Extracted information.
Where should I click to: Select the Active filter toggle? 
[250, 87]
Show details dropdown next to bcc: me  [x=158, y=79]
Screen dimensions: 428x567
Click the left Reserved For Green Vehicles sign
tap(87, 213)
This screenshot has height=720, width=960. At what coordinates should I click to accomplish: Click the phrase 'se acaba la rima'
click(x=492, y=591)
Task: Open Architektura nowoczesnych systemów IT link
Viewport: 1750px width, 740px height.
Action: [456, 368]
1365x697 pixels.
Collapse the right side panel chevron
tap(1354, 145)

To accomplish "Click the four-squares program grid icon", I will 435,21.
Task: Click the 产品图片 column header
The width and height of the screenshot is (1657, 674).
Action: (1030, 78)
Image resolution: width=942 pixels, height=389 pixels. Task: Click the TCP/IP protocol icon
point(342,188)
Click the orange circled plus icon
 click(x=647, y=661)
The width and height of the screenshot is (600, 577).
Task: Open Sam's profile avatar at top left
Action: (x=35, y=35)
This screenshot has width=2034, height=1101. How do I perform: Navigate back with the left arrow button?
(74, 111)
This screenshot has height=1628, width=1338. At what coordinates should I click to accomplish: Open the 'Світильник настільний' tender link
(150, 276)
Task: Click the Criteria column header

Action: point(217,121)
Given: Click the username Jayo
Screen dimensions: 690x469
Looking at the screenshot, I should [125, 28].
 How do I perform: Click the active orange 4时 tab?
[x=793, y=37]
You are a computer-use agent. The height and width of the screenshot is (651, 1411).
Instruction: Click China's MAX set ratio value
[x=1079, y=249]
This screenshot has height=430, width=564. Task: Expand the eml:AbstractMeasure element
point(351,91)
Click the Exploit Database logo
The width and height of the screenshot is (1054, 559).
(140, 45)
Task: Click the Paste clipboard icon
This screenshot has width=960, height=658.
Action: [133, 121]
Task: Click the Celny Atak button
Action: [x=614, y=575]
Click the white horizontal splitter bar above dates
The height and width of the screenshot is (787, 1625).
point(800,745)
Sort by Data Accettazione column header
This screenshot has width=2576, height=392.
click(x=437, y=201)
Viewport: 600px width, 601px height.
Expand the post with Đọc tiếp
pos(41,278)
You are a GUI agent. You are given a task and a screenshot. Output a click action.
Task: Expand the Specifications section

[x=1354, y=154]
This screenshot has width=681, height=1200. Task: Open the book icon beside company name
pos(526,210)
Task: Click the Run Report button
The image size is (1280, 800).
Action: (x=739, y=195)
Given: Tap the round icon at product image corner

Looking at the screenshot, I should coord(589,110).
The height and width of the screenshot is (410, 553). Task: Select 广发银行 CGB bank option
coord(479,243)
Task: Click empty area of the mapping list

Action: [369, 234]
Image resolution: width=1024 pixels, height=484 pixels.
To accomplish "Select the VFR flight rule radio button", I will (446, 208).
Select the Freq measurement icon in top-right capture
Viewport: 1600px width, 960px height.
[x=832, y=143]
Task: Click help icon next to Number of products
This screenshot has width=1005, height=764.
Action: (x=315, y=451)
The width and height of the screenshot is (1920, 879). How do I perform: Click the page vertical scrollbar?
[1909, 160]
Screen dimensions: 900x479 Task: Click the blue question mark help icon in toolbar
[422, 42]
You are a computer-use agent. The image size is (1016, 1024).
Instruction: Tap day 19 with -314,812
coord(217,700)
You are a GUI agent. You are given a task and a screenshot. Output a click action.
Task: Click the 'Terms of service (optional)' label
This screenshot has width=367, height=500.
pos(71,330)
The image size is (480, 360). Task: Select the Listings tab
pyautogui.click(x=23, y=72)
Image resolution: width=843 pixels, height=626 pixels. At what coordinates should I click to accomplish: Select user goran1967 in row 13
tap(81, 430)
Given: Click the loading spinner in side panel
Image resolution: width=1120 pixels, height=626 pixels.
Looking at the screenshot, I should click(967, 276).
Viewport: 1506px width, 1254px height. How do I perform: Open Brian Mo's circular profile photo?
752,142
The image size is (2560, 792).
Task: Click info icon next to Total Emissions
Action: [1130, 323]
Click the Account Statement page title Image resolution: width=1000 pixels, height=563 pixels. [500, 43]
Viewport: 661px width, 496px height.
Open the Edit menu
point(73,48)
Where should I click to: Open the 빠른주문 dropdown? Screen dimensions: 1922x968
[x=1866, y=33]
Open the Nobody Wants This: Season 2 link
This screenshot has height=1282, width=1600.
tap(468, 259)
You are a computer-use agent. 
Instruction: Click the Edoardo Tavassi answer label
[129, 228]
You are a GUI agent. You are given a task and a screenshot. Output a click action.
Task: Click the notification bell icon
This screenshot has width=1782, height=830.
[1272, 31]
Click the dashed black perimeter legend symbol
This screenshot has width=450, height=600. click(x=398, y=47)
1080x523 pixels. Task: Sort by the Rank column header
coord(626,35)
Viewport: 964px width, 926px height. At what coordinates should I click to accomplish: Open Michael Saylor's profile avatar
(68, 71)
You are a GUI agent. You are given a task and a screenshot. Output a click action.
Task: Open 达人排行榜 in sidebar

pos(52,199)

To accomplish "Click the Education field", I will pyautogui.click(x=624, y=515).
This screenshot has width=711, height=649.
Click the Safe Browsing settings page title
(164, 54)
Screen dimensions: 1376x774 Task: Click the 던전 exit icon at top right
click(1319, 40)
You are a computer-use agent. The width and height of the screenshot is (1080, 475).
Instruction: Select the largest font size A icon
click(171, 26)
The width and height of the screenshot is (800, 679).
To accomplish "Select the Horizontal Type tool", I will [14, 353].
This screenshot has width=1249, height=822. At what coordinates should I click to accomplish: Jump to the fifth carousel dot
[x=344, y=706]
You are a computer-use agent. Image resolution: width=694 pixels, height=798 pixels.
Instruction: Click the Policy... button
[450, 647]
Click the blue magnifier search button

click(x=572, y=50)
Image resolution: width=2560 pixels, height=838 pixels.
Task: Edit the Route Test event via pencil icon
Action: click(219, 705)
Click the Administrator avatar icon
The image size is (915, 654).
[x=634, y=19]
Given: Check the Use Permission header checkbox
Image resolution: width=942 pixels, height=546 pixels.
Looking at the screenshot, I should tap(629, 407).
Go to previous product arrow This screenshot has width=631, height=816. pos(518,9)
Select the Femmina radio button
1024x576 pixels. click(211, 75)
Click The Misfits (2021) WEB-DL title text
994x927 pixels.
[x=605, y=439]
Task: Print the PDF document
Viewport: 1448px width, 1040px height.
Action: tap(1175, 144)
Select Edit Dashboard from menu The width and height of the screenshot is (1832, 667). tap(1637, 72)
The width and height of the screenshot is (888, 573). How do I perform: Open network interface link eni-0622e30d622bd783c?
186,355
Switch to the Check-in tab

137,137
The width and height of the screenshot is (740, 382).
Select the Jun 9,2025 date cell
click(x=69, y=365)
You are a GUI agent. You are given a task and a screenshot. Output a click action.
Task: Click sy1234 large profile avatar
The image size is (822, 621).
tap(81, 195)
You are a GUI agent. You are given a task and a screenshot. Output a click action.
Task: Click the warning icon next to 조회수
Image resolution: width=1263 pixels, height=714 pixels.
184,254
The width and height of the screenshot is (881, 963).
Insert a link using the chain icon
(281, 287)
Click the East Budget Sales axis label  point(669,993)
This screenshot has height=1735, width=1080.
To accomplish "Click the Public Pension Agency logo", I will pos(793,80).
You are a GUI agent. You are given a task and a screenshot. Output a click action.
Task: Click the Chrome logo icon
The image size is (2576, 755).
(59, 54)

What this task involves.
Wherever the string "computer" shows up in the material, copy the line that holds it.

Written answer.
You are a computer-use agent. The height and width of the screenshot is (651, 1411).
You are a computer-use agent. The image size is (1016, 1024).
You are a computer-use agent. 
You are a computer-use agent. The width and height of the screenshot is (1080, 475).
You are a computer-use agent. Image resolution: width=694 pixels, height=798 pixels.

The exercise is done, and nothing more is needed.